--- INSTRUCTIONS TO FOLLOW ---
Exclude the pictures, then quote exactly the lines from the one holding "At what coordinates" through the last line of the records.

*** Block opens ***

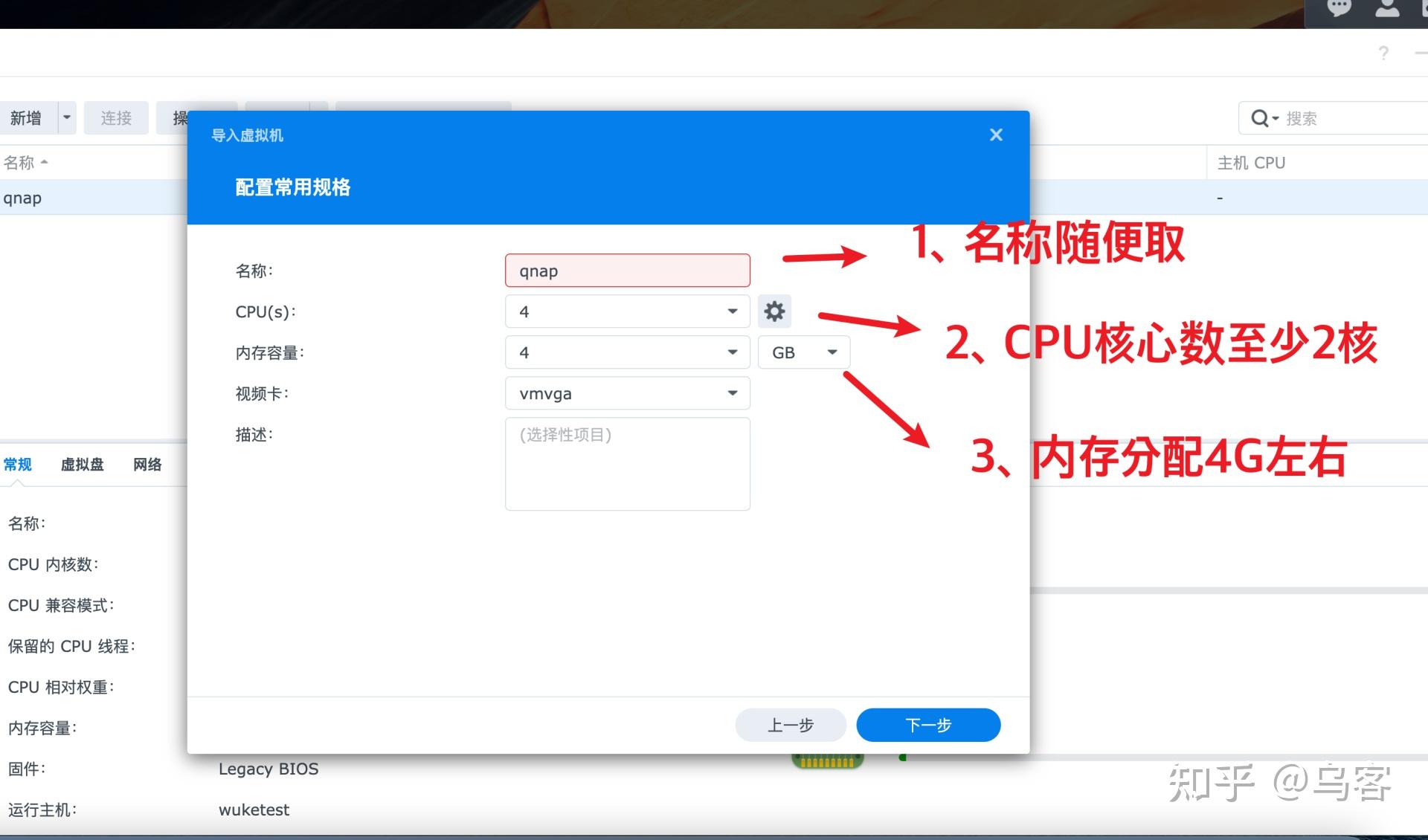Viewport: 1428px width, 840px height.
Task: Open the vmvga video card dropdown
Action: (x=627, y=393)
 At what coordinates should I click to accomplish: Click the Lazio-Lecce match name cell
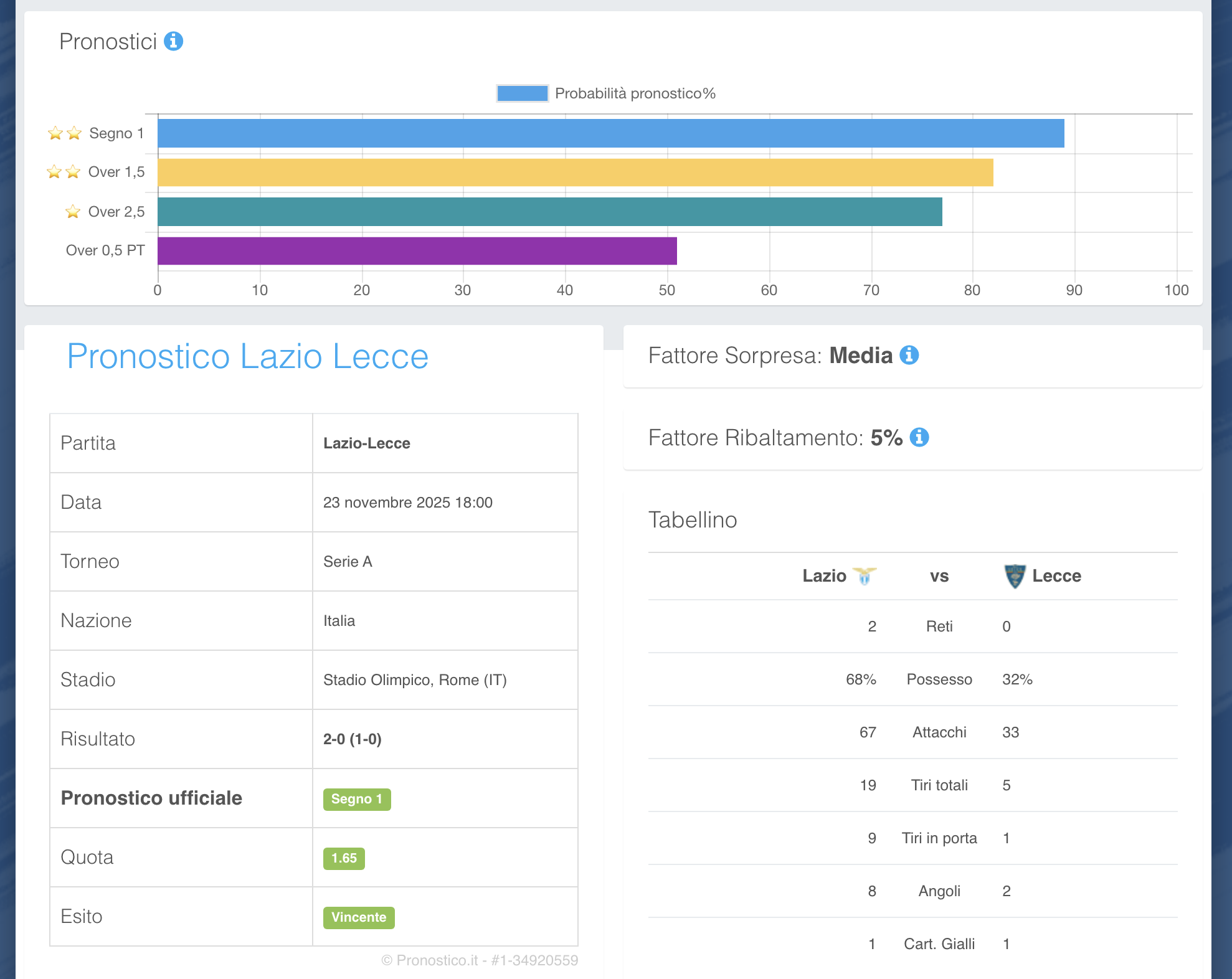click(366, 443)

*** Block closes ***

--- WRITTEN SOLUTION ---
 At what coordinates should I click to accomplish: Click the Lazio-Lecce match name cell
click(366, 443)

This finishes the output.